#### TEXTO DE REFERÊNCIA
21 Novembro 2019
"Apesar de o pré-sal, segundo a economia liberal como a que estamos prestes a adotar, representar uma oportunidade de riqueza para promover o desenvolvimento e a melhoria da vida dos brasileiros, há que se questionar, realmente, se é isso que se quer. Explorar o pré-sal é retroceder em questões e discussões que levaram décadas para serem acertadas, como as alternativas de energia limpa que substituem o petróleo e cumprem o papel de controle do aquecimento global e da intensificação das mudanças climáticas", escreve Telma Monteiro, ativista socioambiental, pesquisadora e educadora.
A tabela 8 apresenta os resultados da simulação, para extrair durante 40 anos o petróleo em cenários de recursos hipotéticos de 100, 200 ou 300 bilhões de barris, respectivamente. Esta simulação simplificada, da Tabela 4, tem o objetivo de ressaltar a dimensão e significado dos recursos do pré-sal para o País. Os montantes globais podem variar de 5 a 30 trilhões de dólares e os anuais de 125 a 375 bilhões de dólares. "Nota Técnica” (grifo meu)
Desde a descoberta do Brasil temos lidado com a expropriação das nossas riquezas naturais. Isso não é nenhuma novidade. Para quem já foi a Portugal, por exemplo, e visitou os ícones da cultura portuguesa como a Biblioteca de Coimbra, pode observar as estantes e mobiliário maravilhosos feitos com madeira nobre, maioria em jacarandá, extraída das nossas florestas. Ou, ainda em Portugal, muito do ouro e pedras preciosas que cobrem obras de arte em igrejas e castelos. Muitas cidades em outros países da Europa também ostentam obras de arte, conjuntos arquitetônicos construídos com nossas riquezas roubadas, que a maioria dos brasileiros nem sequer tem conhecimento.
########
#### MATERIAL DE DADOS
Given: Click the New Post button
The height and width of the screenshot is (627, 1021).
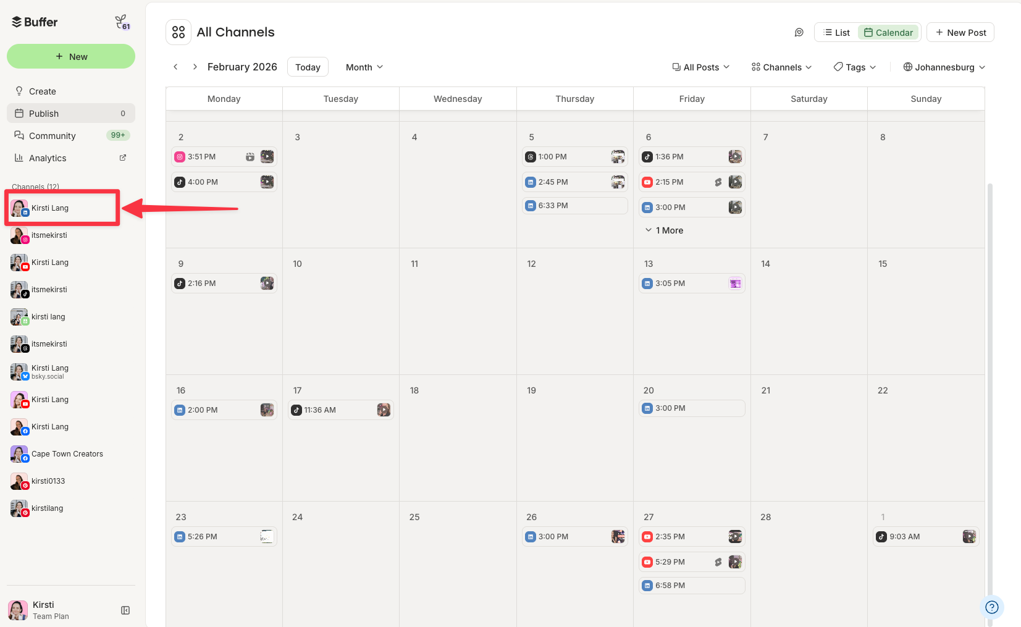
########
- _REQUISITOS DA TAREFA_:
Traduza para o inglês esta frase do texto de referência sobre o pré-sal: "Desde a descoberta do Brasil temos lidado com a expropriação das nossas riquezas naturais." O material não tem relação com o texto de referência.

- _RESPOSTA REDIGIDA_:
Since the discovery of Brazil, we have been dealing with the expropriation of our natural wealth.